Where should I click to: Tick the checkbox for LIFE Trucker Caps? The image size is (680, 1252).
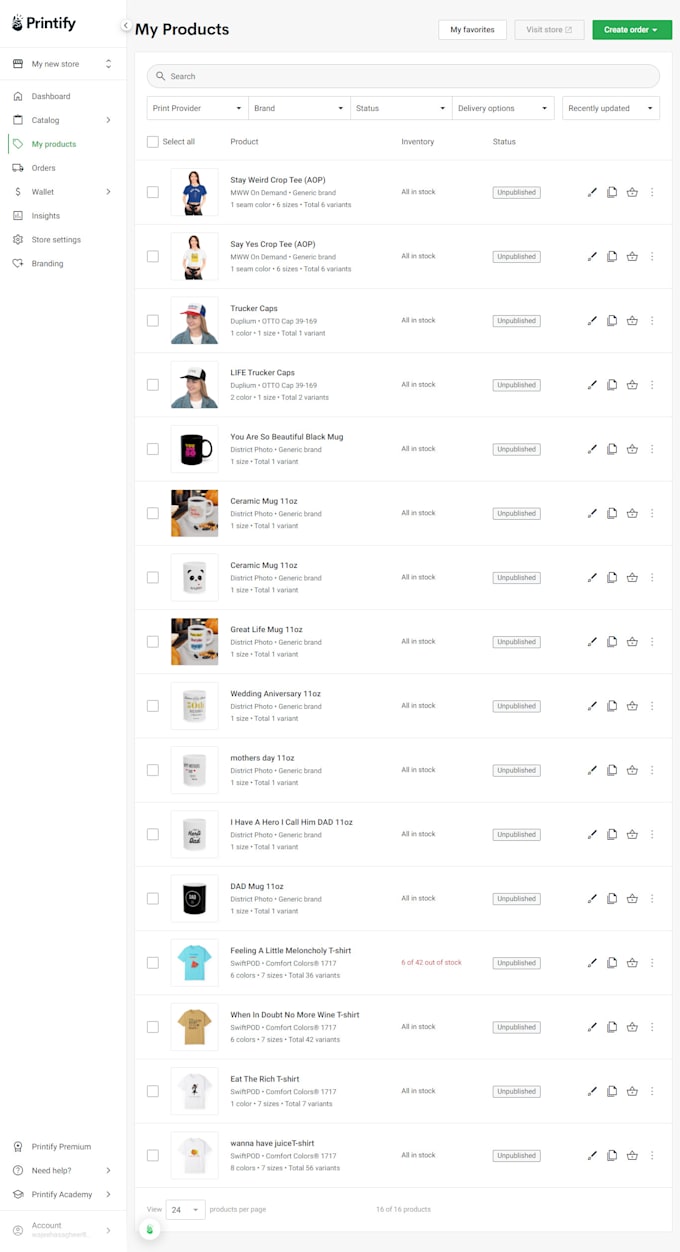click(153, 385)
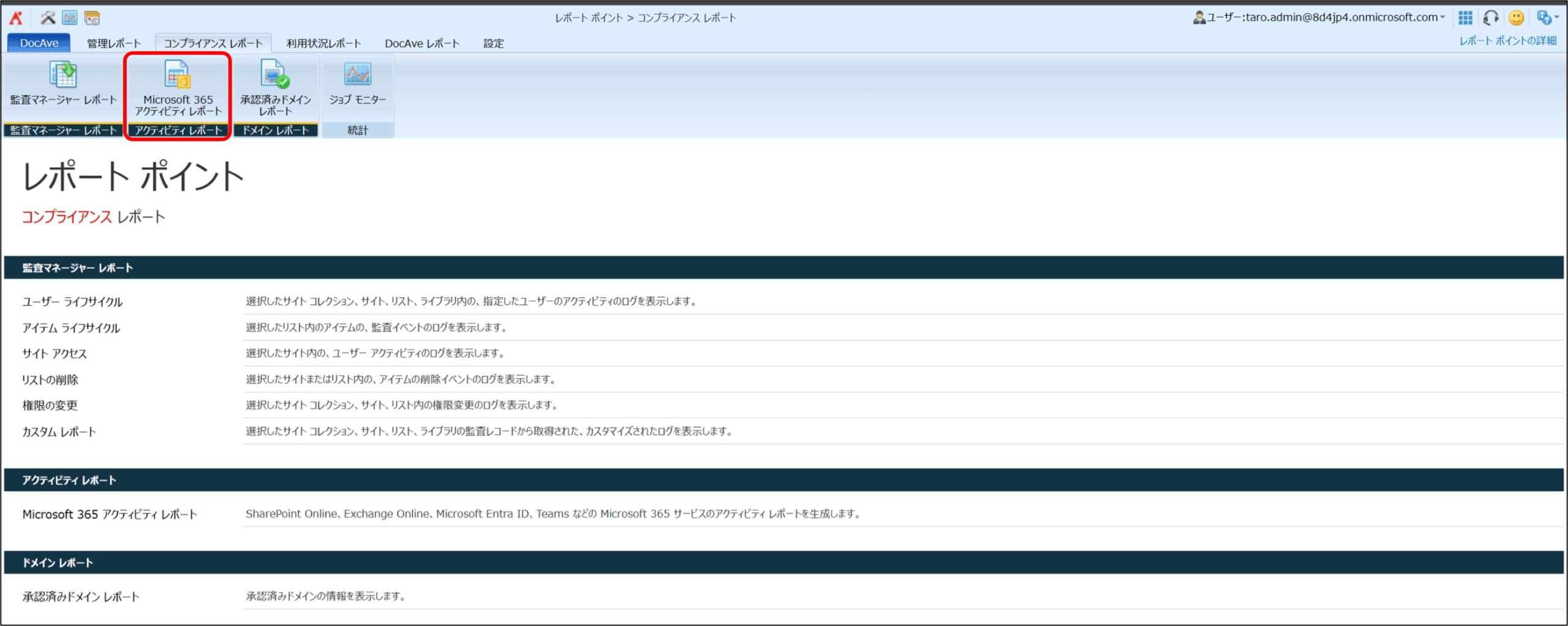Click the headset support icon

tap(1491, 18)
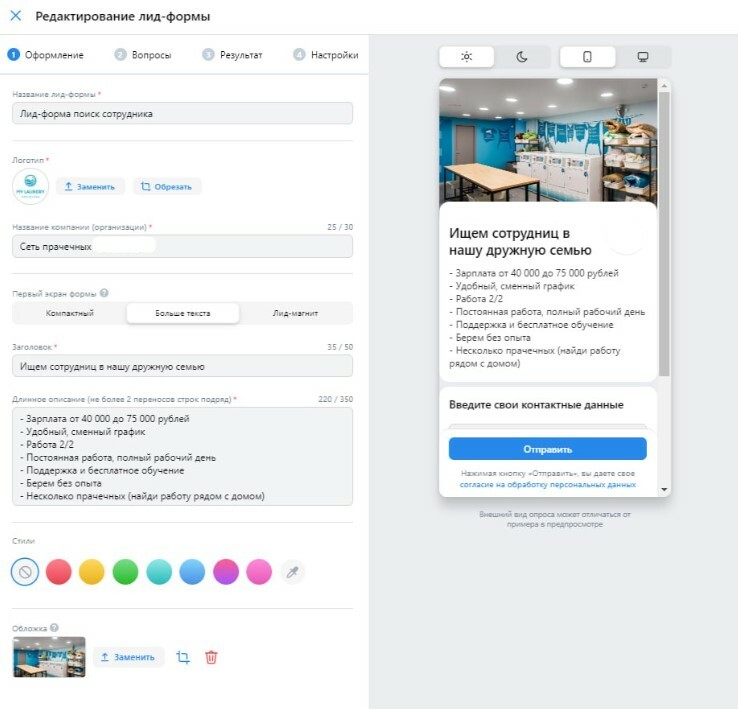Click help icon next to Первый экран формы

[104, 293]
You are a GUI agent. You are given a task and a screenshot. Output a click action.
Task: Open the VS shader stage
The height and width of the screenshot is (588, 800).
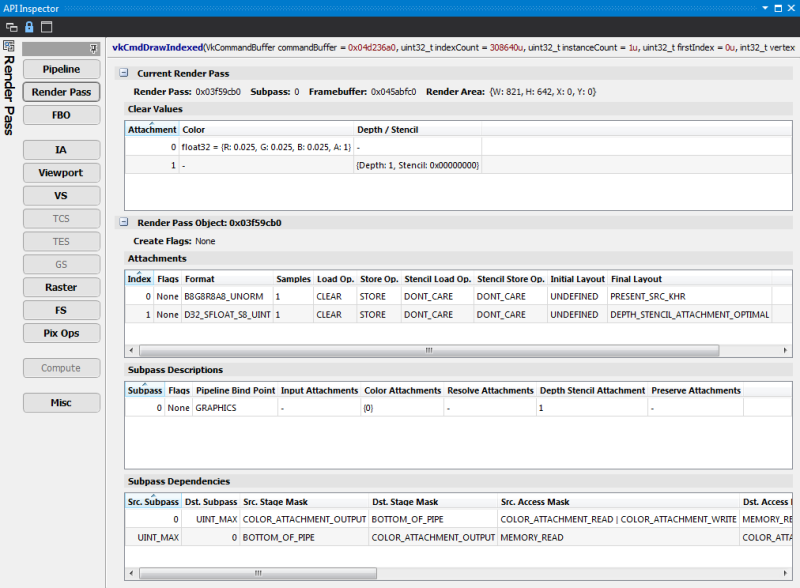point(61,196)
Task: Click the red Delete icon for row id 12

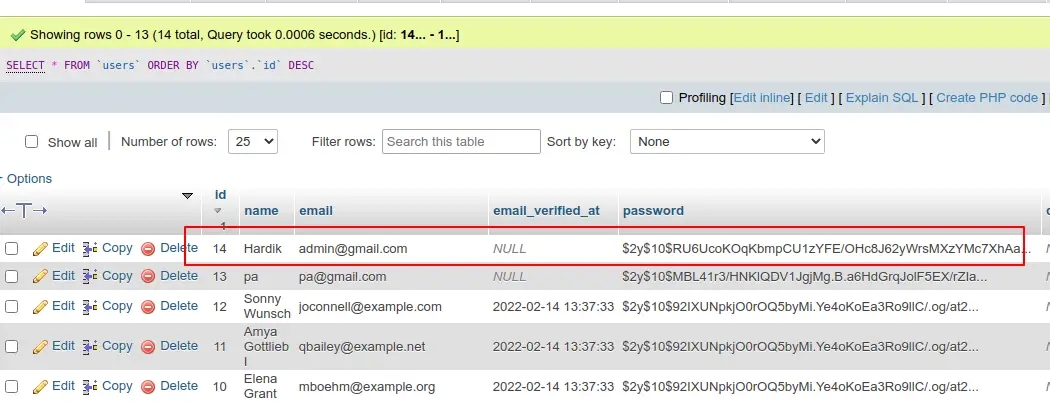Action: click(148, 306)
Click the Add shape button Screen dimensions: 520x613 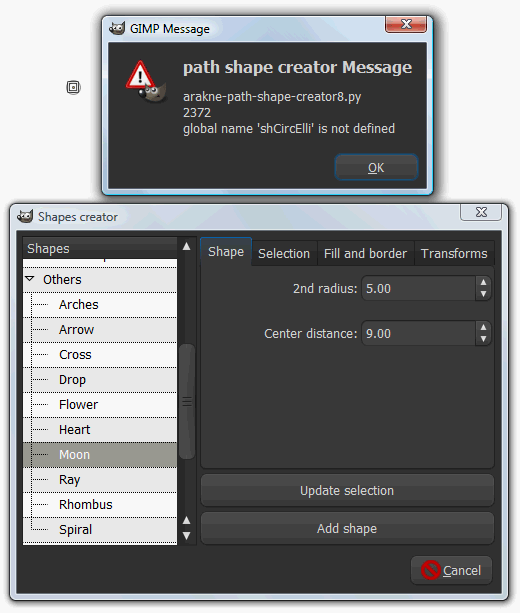(347, 528)

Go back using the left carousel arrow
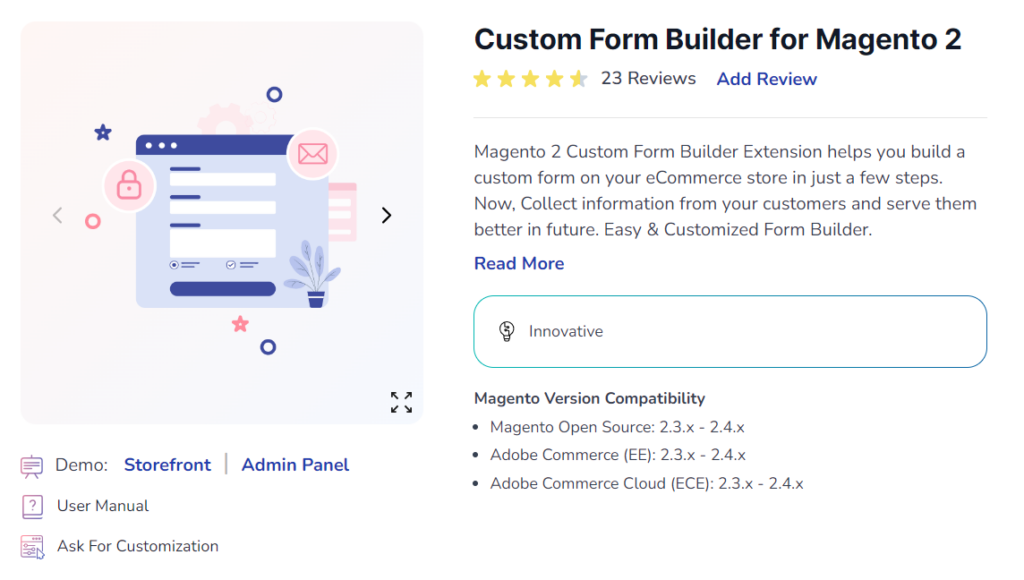click(x=57, y=214)
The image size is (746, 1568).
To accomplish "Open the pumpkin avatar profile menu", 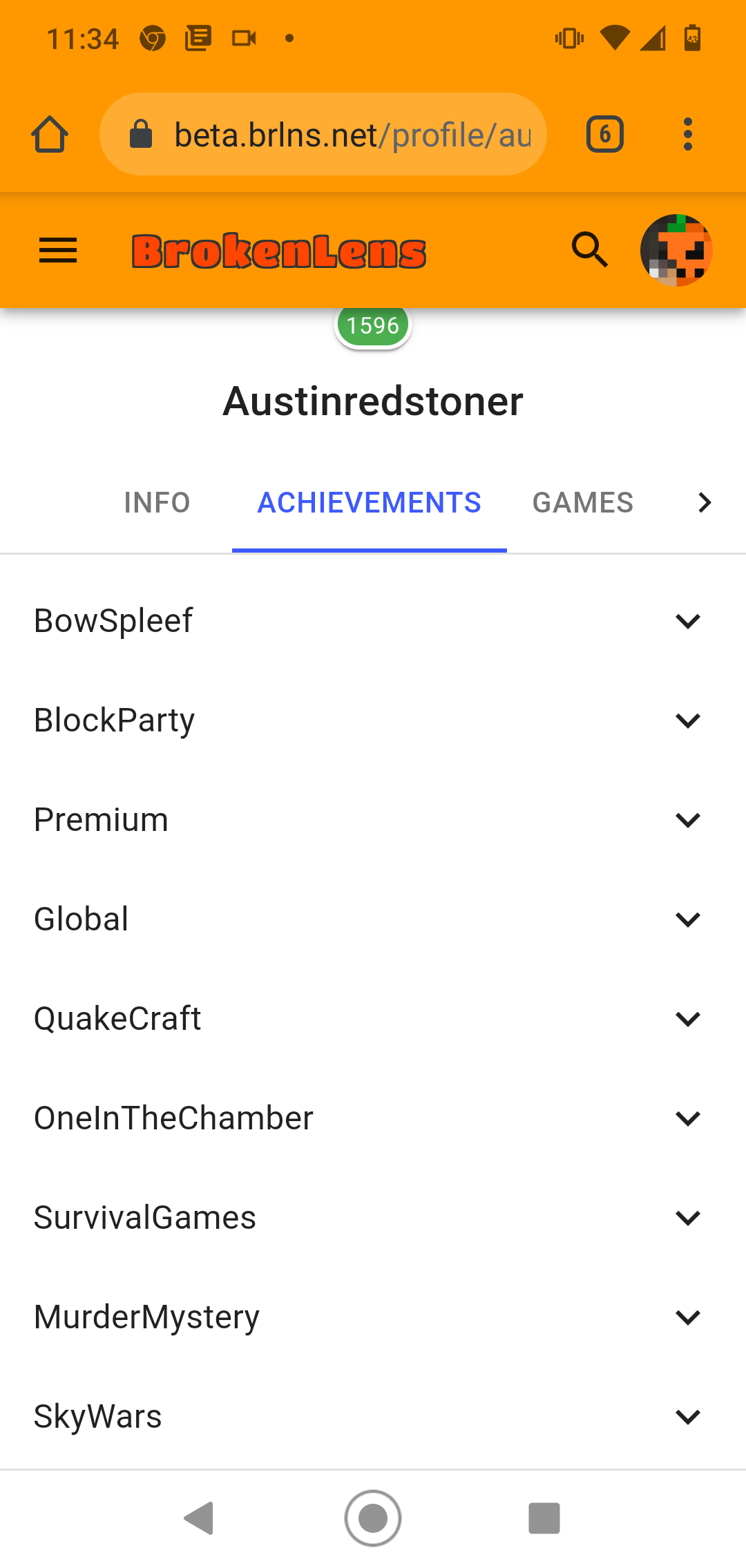I will pos(676,250).
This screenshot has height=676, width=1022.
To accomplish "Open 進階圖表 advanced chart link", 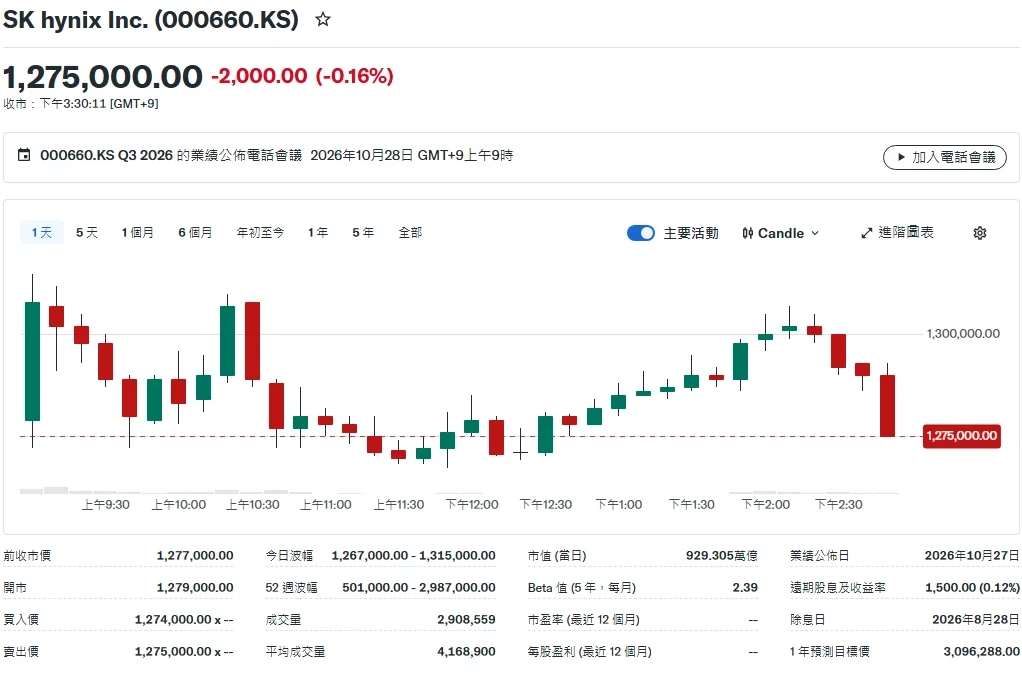I will pos(897,233).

########################################

THE TASK =>
The lines wanted run from the first one in the material above through the line containing "Task: Open the VS shader stage"; give them again exactly, leaving out the pictures.

ANSWER TO THE EXERCISE =>
Where should I click to: Tick the checkbox for LIFE Trucker Caps? The image size is (680, 1252).
click(153, 385)
Click the headset support icon

tap(1491, 18)
Click help icon next to Первый экран формы

[104, 293]
You are a GUI agent. You are given a task and a screenshot. Output a click action.
Task: Open the VS shader stage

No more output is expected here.